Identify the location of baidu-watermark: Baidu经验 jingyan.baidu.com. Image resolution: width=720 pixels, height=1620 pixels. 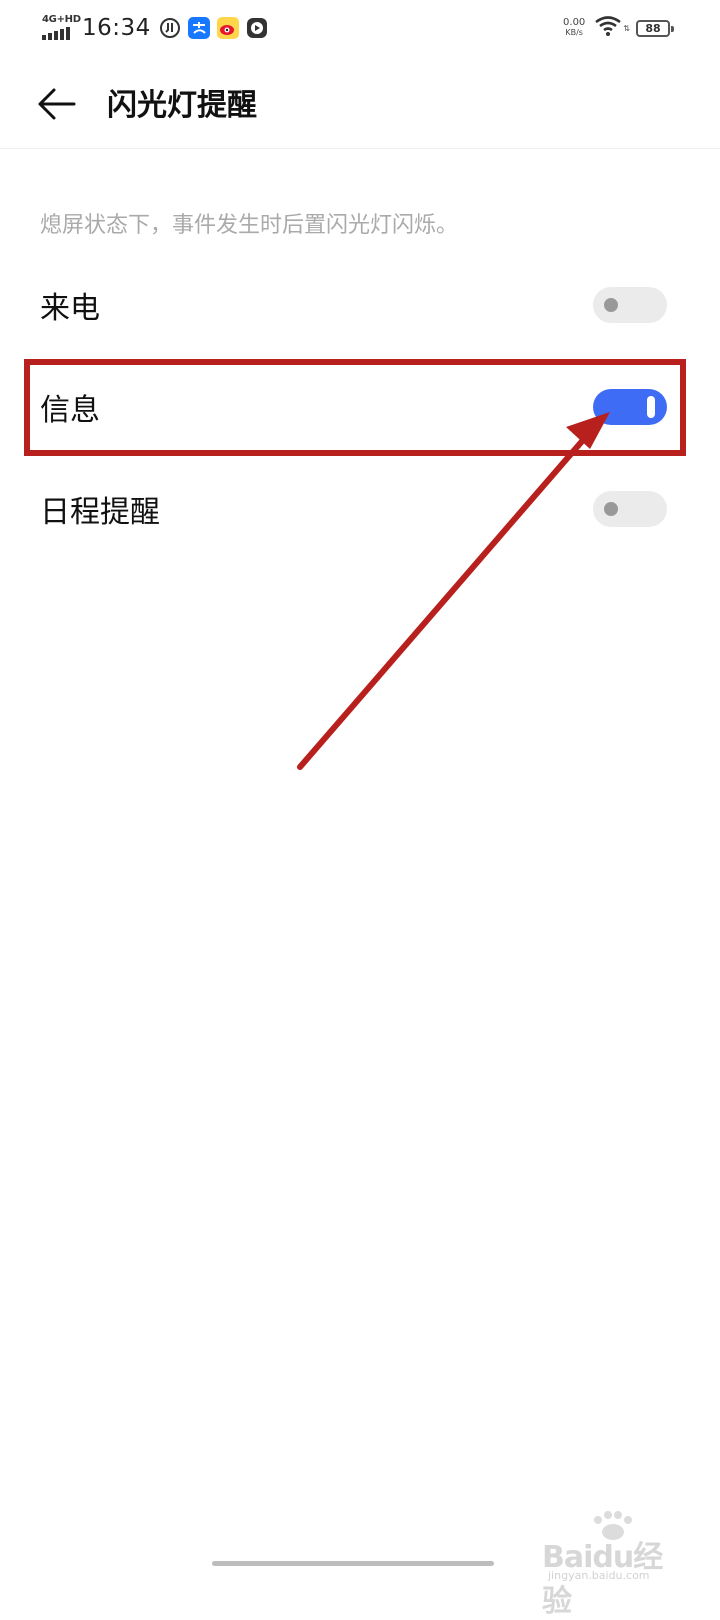
(610, 1564).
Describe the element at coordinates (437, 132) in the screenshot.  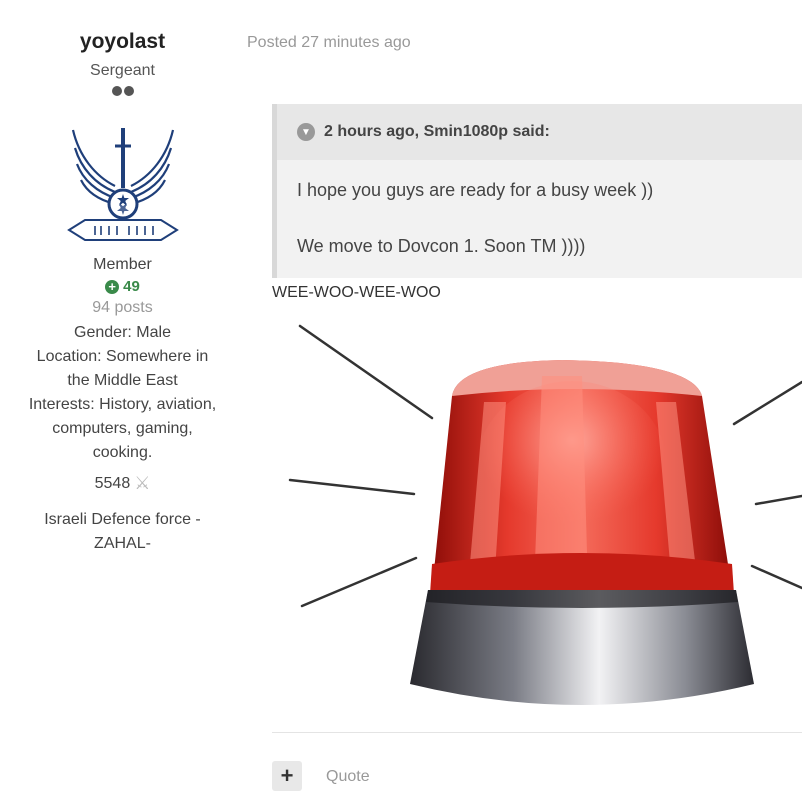
I see `quote-citation: 2 hours ago, Smin1080p said:` at that location.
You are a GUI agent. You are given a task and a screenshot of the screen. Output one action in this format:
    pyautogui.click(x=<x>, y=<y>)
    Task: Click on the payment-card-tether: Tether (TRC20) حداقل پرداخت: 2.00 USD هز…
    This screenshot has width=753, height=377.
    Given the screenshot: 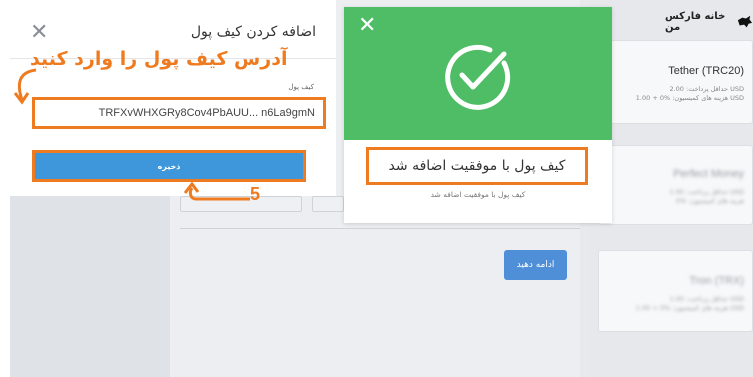 What is the action you would take?
    pyautogui.click(x=676, y=82)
== == ==
*Activity*
Recast the material from the line with "Describe the element" up to and including the line with "at that location." as a Markdown table with the columns Row and Line, numbering each non-blank line and leaving out the pictures.

*Response area*
| Row | Line |
|---|---|
| 1 | Describe the element at coordinates (437, 132) in the screenshot.   |
| 2 | I see `quote-citation: 2 hours ago, Smin1080p said:` at that location. |